PITTSBURGH — George Floyd's death under the knee of a Minneapolis police officer — and the renewed racial justice movement that followed — sent shock waves through American politics over the past year. Here, a major ripple effect was felt just last week.
Pittsburgh is now on the precipice of electing Ed Gainey as its first Black mayor after a Democratic primary contest in which issues of police reform and racial equity were paramount. An incumbent was toppled for the first time since 1933 when the progressive, five-term state representative won on a platform of improving police and community relations, expanding affordable housing and reversing an exodus of Black residents.
His victory in last week's election is the latest sign of change in the hub of southwestern Pennsylvania, once famous for being the steel capital of America. The city has shifted its economy into the health care and tech sectors in the decades after mills closed their doors and the population declined.

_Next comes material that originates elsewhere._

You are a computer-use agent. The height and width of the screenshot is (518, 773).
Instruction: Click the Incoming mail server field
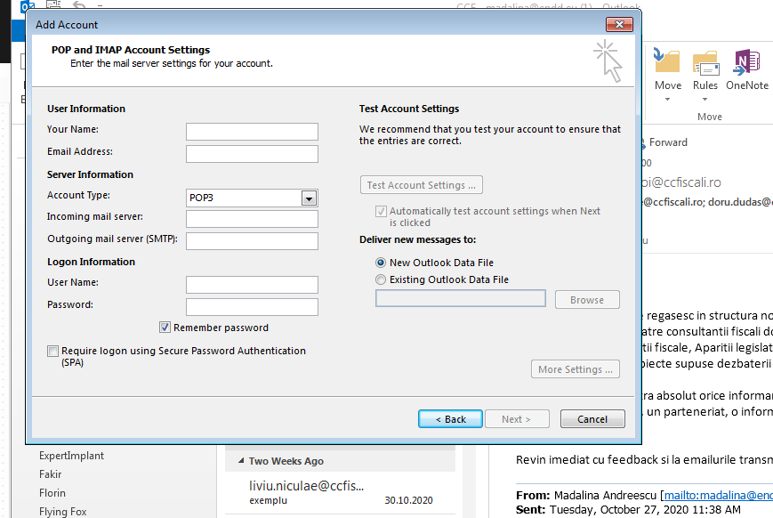point(252,219)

"The message that we're sending is that we want a city for all," Gainey told NBC News. "We want a city that is an example of what modern America looks like today."

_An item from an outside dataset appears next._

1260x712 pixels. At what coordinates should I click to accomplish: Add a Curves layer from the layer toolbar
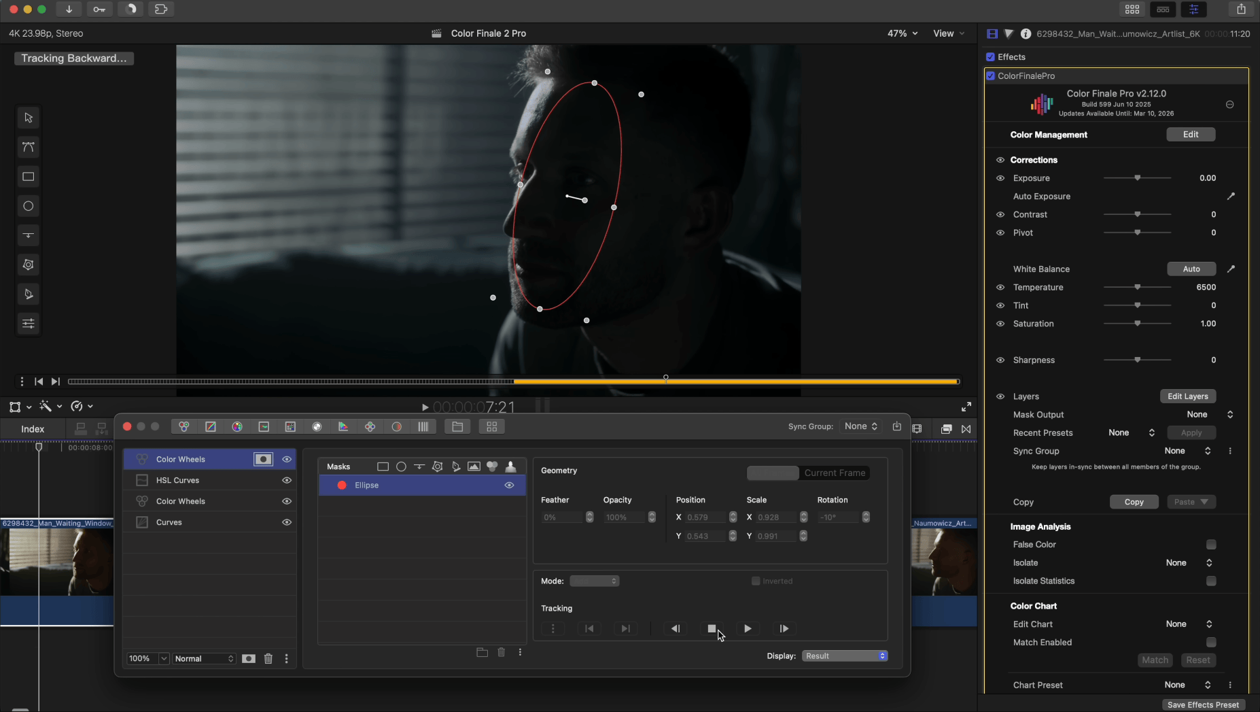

He beat out Mayor Bill Peduto, a progressive Democrat in his own right who was first elected eight years ago. He won 46 percent of the primary vote in a city where the Black population makes up roughly a quarter of its total, and he's on a glide path to becoming mayor later this fall.
"It was an impressive win — by any standard," T.J. Rooney, former chair of the Pennsylvania Democratic Party, said in an email. "It speaks well for the organizing strength of the progressive movement in parts of [southwestern Pennsylvania]."
Peduto has earned something of a national profile, particularly on climate change issues, and continued to push Pittsburgh's economic transition. But he encountered political headwinds in light of last year's racial justice protests. He and Pittsburgh police face federal lawsuits alleging police used excessive tactics on protesters and that the city did not properly control its police department. Peduto was repeatedly met with groups of protesters at his front door demanding he resign, with the mayor labeling those demonstrators as "Alt-Left" on Twitter.
Mike Mikus, a western Pennsylvania Democratic strategist, said that Gainey was able to surge to victory by winning over "a large block of white progressive voters throughout the city while running up big numbers in the African-American community." Peduto's candidacy, he said, was also hurt by the presence of a third candidate, Tony Moreno, who was able to pick off a portion of more moderate and conservative Democrats.
"In the end, Peduto lost a large portion of his base from his two previous mayoral runs with no other voters to attract," Mikus said in an email. "Gainey did a masterful job of focusing on police reform and housing and was greatly helped by a well-organized activist base who helped him put a strong ground operation together. It was the perfect storm for Peduto and he couldn’t overcome all those factors."
In his campaign, Gainey argued that Peduto, the two-term incumbent, had not made enough progress on making Pittsburgh — routinely listed as one of America's most livable cities — more livable for all of its residents, pointing to roughly 7,000 Black residents leaving the city between 2014 and 2018.
"We don't just need a brick-and-mortar renaissance, we need a people renaissance, where people actually feel that they have access to opportunity in the city and want to be here," he said. "That's what beings unity. That's what brings togetherness, the ability to believe that it's an equitable system."
"And that's what we want to work on," he said. "That's the city we want to be known for. So that when elected officials talk about Pittsburgh, they understand and look at how people are flocking here because they believe there's opportunity. When we create opportunity for all, then we'll live up to the billing of being America's most livable city."
In recent years, Pittsburgh has garnered plenty of attention from national politicians.
Leaders ranging from President Joe Biden to former President Donald Trump have referenced Pittsburgh as a stand-in for American manufacturing and blue-collar workers.Biden launched his 2020 bid for White House here, while the metropolitan area served as one of the front lines in the general election fight. Both the Biden and the Trump campaigns visited the area extensively and spent large sums on television advertising.
Its relevance has only continued since. Just last week, Florida Gov. Ron DeSantis, a possible 2024 GOP candidate, visited to speak with local Republicans. Whereas he boasted of signing controversial anti-riot legislation into law in his home state — a bill that critics have argued is part of a number pushed by Republicans in reaction to anti-police brutality protests — voters here two nights earlier elected Gainey and overwhelmingly passed ballot measures banning the police use of no-knock warrants and restricting the use of solitary confinement in the local jail.
"We talked about the issues that actually mean a lot to America," Gainey said of his campaign. "And also mean a lot to the city of Pittsburgh."